** Start Provided passage **
Note that Inequality (21) has been derived in [24], we will nevertheless include a proof for completeness.

Equation (12) then follows by combining (21) and (22), Equation (13) is obtained as a combination of (19) and (20).

It remains to prove the four inequalities. To that extent, we recall that for \(\alpha ,\beta \in \mathbb {C}\) with \(|\beta | = 1\) we have

$$\begin{aligned} | {\text {sgn}}(\alpha ) - \beta |&\le |\alpha - \beta | + | {\text {sgn}}(\alpha ) - \alpha | = | \alpha - \beta | + | 1 - |\alpha | | \nonumber \\&= | \alpha - \beta | + | |\beta | - |\alpha | | \le 2| \alpha - \beta |. \end{aligned}$$
(23)

With help of this inequality we obtain that

$$\begin{aligned} \min _{\theta \in [0, 2 \pi ]} \left\Vert {\text {sgn}}(z) - e^{i\theta } {x} \right\Vert _{2}^{2}&= \min _{\theta \in [0, 2 \pi ]} \sum _{\ell = 1}^{d} | {\text {sgn}}(z_{\ell }) - e^{i\theta } {x}_{\ell }|^{2} \nonumber \\&\le 4 \min _{\theta \in [0, 2 \pi ]} \sum _{\ell = 1}^{d} | z_{\ell } - e^{i\theta } {x}_{\ell }|^{2} \nonumber \\&= 4 \min _{\theta \in [0, 2 \pi ]} \left\Vert z - e^{i\theta } {x} \right\Vert _{2}^{2}. \end{aligned}$$
(24)

Moreover, since \( \left\Vert x \right\Vert _{2}^{2}=d\) and \( \left\Vert z \right\Vert _{2}^{2}=d\) we have that

$$\begin{aligned} \left\Vert z - e^{i\theta } {x} \right\Vert _{2}^{2} = \left\Vert z \right\Vert _{2}^{2} + \left\Vert e^{i\theta } {x} \right\Vert _{2}^{2} - 2 {\text {Re}}\left( e^{- i \theta } {x}^{*} z \right) = 2d - 2 {\text {Re}}\left( e^{- i \theta } {x}^{*} z \right) . \end{aligned}$$
(25)

The right hand side is minimal if \({\text {Re}}\left( {x}^{*} z \right) \) is maximal and equal to \(| {x}^{*} z |\). Hence with \(e^{i \vartheta } := {\text {sgn}}({x}^{*} z)^{*}\) we arrive at

$$\begin{aligned} {\text {Re}}\big ( e^{- i \vartheta } {x}^{*} z \big ) = {\text {Re}}\big ( {\text {sgn}}({x}^{*} z)^{*} \cdot {\text {sgn}}({x}^{*} z) \cdot | {x}^{*} z | \big ) = | {x}^{*} z |, \end{aligned}$$
(26)
** End Provided passage **
** Start Recorded information **
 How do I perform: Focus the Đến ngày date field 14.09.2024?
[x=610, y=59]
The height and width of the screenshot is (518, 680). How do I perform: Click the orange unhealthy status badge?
** End Recorded information **
Task instructions:
A. In the proof excerpt, which two results combine to give Equation (13)?
B. Copy the proof excerpt word for word from "Note that Inequality" to "(19) and (20).".

Expected results:
A. (19) and (20)

B.
Note that Inequality (21) has been derived in [24], we will nevertheless include a proof for completeness.

Equation (12) then follows by combining (21) and (22), Equation (13) is obtained as a combination of (19) and (20).